The videotape records of consecutive patients diagnosed between July 2006 and August 2012 with clinically definite PMD involving gait as a primary or associated impairment, but without pain as a major symptom to avoid this source of confounding, were edited to only include segments corresponding to the standing and walking tasks documented during their neurological examination. Similar video material was collected from patients with cerebellar, spinocerebellar, and sensory ataxia during July 2011 and August 2012 (control group). One clinician rated the severity of the gait impairment combining items 27 (standing) and 28 (gait) of the motor part of the UPDRS and item 16 (turning) of the Gait and Balance Scale (Appendix 1 in the Supporting Information). Three clinicians blinded to subjects' diagnoses and study purpose rated these standing and walking video segments for severity, duration, and main effort-associated features: breath holding, vocalizations (moaning or groaning), grimacing, or any other manifestation of disproportionately excessive labor, herein figuratively labeled huffing and puffing (H-P). Severity was rated on a scale from 0 to 4 (0 = none, 1 = minimal, 2 = mild, 3 = moderate, and 4 = severe). Duration was rated on a scale from 0 to 4 (0 = none, 1 = <25% of time, 2 = 25%–50% of the time, 3 = 50%–75% of the time, and 4 = >75% of the time). The total score was derived as the product of severity by duration (see Appendix 2 in the Supporting Information, see Videos 1 and 2).
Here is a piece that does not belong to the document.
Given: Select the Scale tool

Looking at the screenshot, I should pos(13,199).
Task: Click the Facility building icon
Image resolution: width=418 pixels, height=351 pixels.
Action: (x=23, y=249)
Analysis Based on Combined Raters
We determined kappa agreement among three expert clinical raters for both rated cohorts. The median rank of H-P behavior across three raters was used to define the overall severity, duration, and total score. H-P was considered positive if the median score across three raters was greater than or equal to 2 (“mild”). H-P scores between PMD and control groups were compared using Wilcoxon's rank-sum test. We determined the diagnostic performance of H-P presence in classifying subjects with PMD, as compared to controls. Diagnostic performance was summarized using sensitivity, specificity, positive predictive value (PPV), negative predictive value (NPV), and receiver operating characteristics ([ROC] area; defined as the average of sensitivity and specificity), including 95% confidence intervals (CIs).